*Extract*:

---------------

Fincher-Hughes said she doubts she’ll see a profit this year.

“But I am providing jobs,” she said. “If I can at least provide a living wage for the people who work here, I’m OK with that.”

But uncertainty continues for the industry.

Petty worries about the long-term consequences. Many restaurants, especially those that are locally and independently owned, never have a surplus of cash flow at the best of times. Petty estimates that his sales are down 75 percent from this time last year.

“I don’t know how many of us will be able to survive six months like this,” Petty said. “It’s day to day.”

Lynn Minges, president and CEO of the North Carolina Restaurant & Lodging Association, recently said that at least 30 percent of the state’s smaller independent restaurants are in danger of closing in coming months.

“It’s definitely something we’ve talked to our members about,” she said. They are also tracking a decline in employment across the state and watching how proposals in Congress could help.

There are other efforts, too, from both nonprofit and local governments to try and help restaurants.

The James Beard Foundation established a Food and Beverage Industry Relief Fund, but suspended applications after an initial overwhelming response. Washington D.C.-based chef Erik Bruner-Yang started the Power of 10 Initiative that works to get restaurants $10,000 a week to create 10 full-time jobs and provide 1,000 free meals to its direct community. It’s now at 30 restaurants. Many are in Washington, New York and Chicago, but Harper’s Pineville in Charlotte is also among them.

Former Wilmington resident Ashley Relf now lives in Corvallis, Oregon and helped start an effort with two fellow volunteers worried about their local economy. It’s On Us, or IOU, Corvallis crowd sources money to buy meals from restaurants. Those meals are then available to anyone who wants them.

So far, they’ve raised $100,000 for restaurants in the community.

---------------

*Exercise data*:
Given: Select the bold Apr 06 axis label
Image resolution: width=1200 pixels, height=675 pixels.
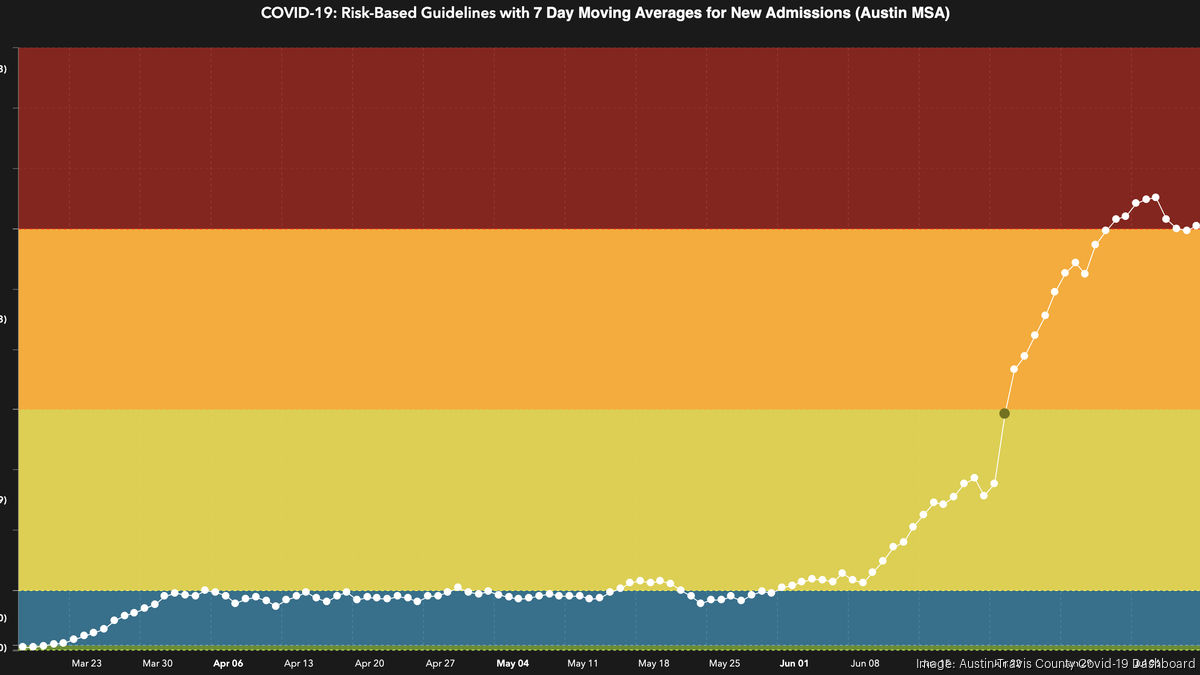Looking at the screenshot, I should point(228,663).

---------------

*List of tasks*:
a: According to the article on struggling restaurants, by how much does Petty estimate his sales have dropped from this time last year?
b: Extend the article on struggling restaurants, picking up after its final sentence.
The listing isn't needed for this work.

*Response list*:
a: About 75 percent.

b:
“It’s a really simple model,” Relf said. “It’s absolutely something that could work anywhere.”

Wilmington has made an effort to allow restaurants to add to their allotted 50 percent capacity by adding tables in adjacent parking lots, or on the street in the case of this summer’s Downtown Alive program.

Elsewhere, governments are offering grants and relief loans to these and other small businesses, or adding flexibility to alcohol sales.

As for Petty, he is trying to adapt. He posted videos to social media with instructions on how to create his elaborate charcuterie boards. You can pick up the supplies from him, with an assembly schematic. The popular biscuits and sausage gravy is available as a kit to make for a weekend breakfast. Or you can buy a take-and-bake meatloaf, and containers of pimento cheese, Eastern-style barbecue sauce, or chow chow.

“I think that’s something people are comfortable with right now,” Petty said.

At this point, though, it’s difficult to know what will work or if it will be enough.

“I’m hoping we can survive,” Petty said.

“Support local,” Fincher-Hughes said. “That’s all we can do is support each other.”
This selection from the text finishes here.